Starship Troopers is one of the many movies that are just now being looked at as a problematic movie by people that have suddenly become ‘woke’ and realized the inherent racism in various movies since it’s trendy apparently. Or maybe it’s just because the costume designer didn’t think that hard about the military outfits and decided to go with something that looked good because everything matched. Who knows? The thing is, Paul Verhoeven did in fact use Nazi propaganda in part for this movie and he did do several things on purpose for the effect of creating a ridiculous movie. That’s the funny part of it since many people let a lot of what they saw go by the wayside since they didn’t want to see the implications of it. Starship Troopers did, in fact, have a few instances that might have been disturbing had the movie not been intent on refusing to take itself seriously, since the SS uniform, or as close as it could, and the fact that Verhoeven did intend to add fascist attitudes was something that he didn’t shy away from or deny. But one thing the movie is not is openly racist or in any way problematic when it comes to being diverse or troubling in how it deals with various characters. Like it or not they all get portrayed as heroic in some regard at some point and despite the love disputes that go around the movie things tend to work out by the end.

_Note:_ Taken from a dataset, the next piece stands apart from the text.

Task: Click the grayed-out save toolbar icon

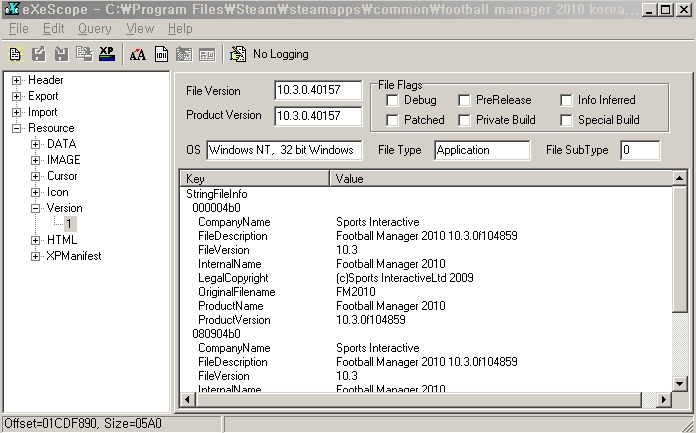Action: [38, 54]
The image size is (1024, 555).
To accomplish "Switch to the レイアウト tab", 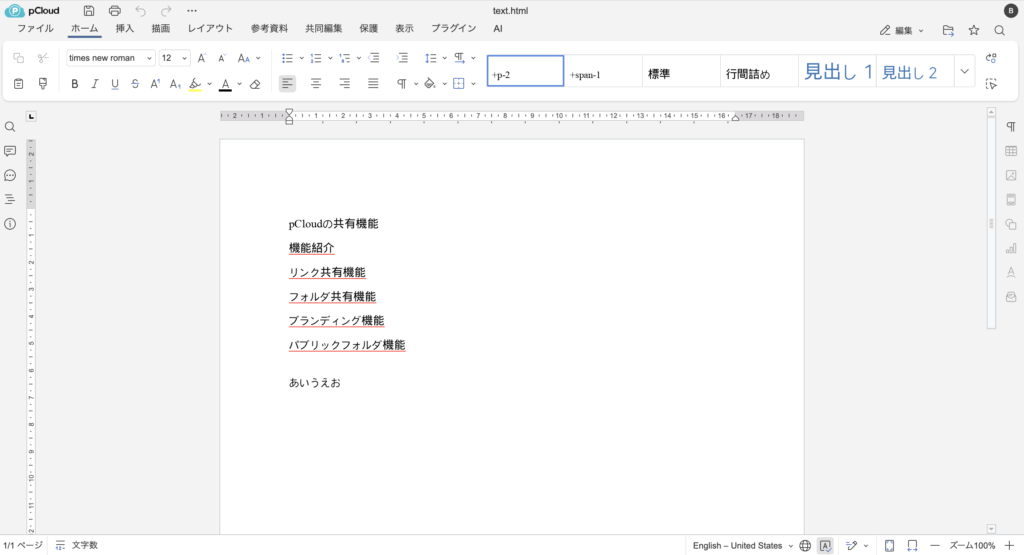I will pyautogui.click(x=210, y=29).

It’s true, humans did colonize the bug world, to begin with, which was likely a bad idea since some organisms don’t appreciate having their homes taken over in any way by other species. But unlike other instances that can be mentioned, this movie made it clear that the bugs were numerous and vicious enough, not to mention smart enough, to fight back in a very aggressive manner. Not only that, but they managed to take a supposedly superior force and knock them down a few notches by killing thousands upon thousands of soldiers despite their own losses. This is yet another movie that shows that on an evolutionary scale, sans weapons and armor, humans really got the short end of the stick when it comes to being able to defend themselves or fight off bigger, more aggressive species. But then the scales balance again since the ability to think around corners so to speak and to develop different ways to overcome superior enemies has been a human trait that’s been developing for quite some time.
Starship Troopers was, more or less, a look at war movies from a sort of comical lean since it was over the top in a big way and it did take from various tropes that weren’t to be taken seriously even as the movie was about the survival of the species no matter who was seen to be in the wrong. The fact that the director admitted to a few different things that he included in the movie makes it a little easier to laugh at since really the movie only became more ridiculous as the sequels rolled out. But for those that were openly offended by this movie in any way, or thought that it was promoting something that it was actually trying to make fun of, it might be time to take to stick to TV or maybe even take a liberal arts course in cinema studies just to see what the process is all about, and how certain subjects are easy to parody and turn into something that will earn a reaction. Starship Troopers has been analyzed over and over since its release and the same things have been said pretty much every time, no matter that people have said different things. The same conversations continue to take place about this movie, railing on about this or that, stating what went wrong, what was an issue, why it wasn’t a good movie, why it was better than we were told, and so on and so forth. Let’s just put it this way, if you’re offended by this movie then you might need to read a few articles that won’t tell you how bad it was.
As far as action movies go it’s still pretty laughable, but the way it pokes fun at a society that’s dominated by a military regime is enough to make people feel lucky that such isn’t the case in this era, since without service one doesn’t have as many rights in this movie, which is a bit abhorrent, but it works for the overall story. Plus, the whole idea of being thrown at an enemy that outnumbers your race hundreds to one at the very least is something that can be inspiring or horrific, it all depends on how a person looks at it.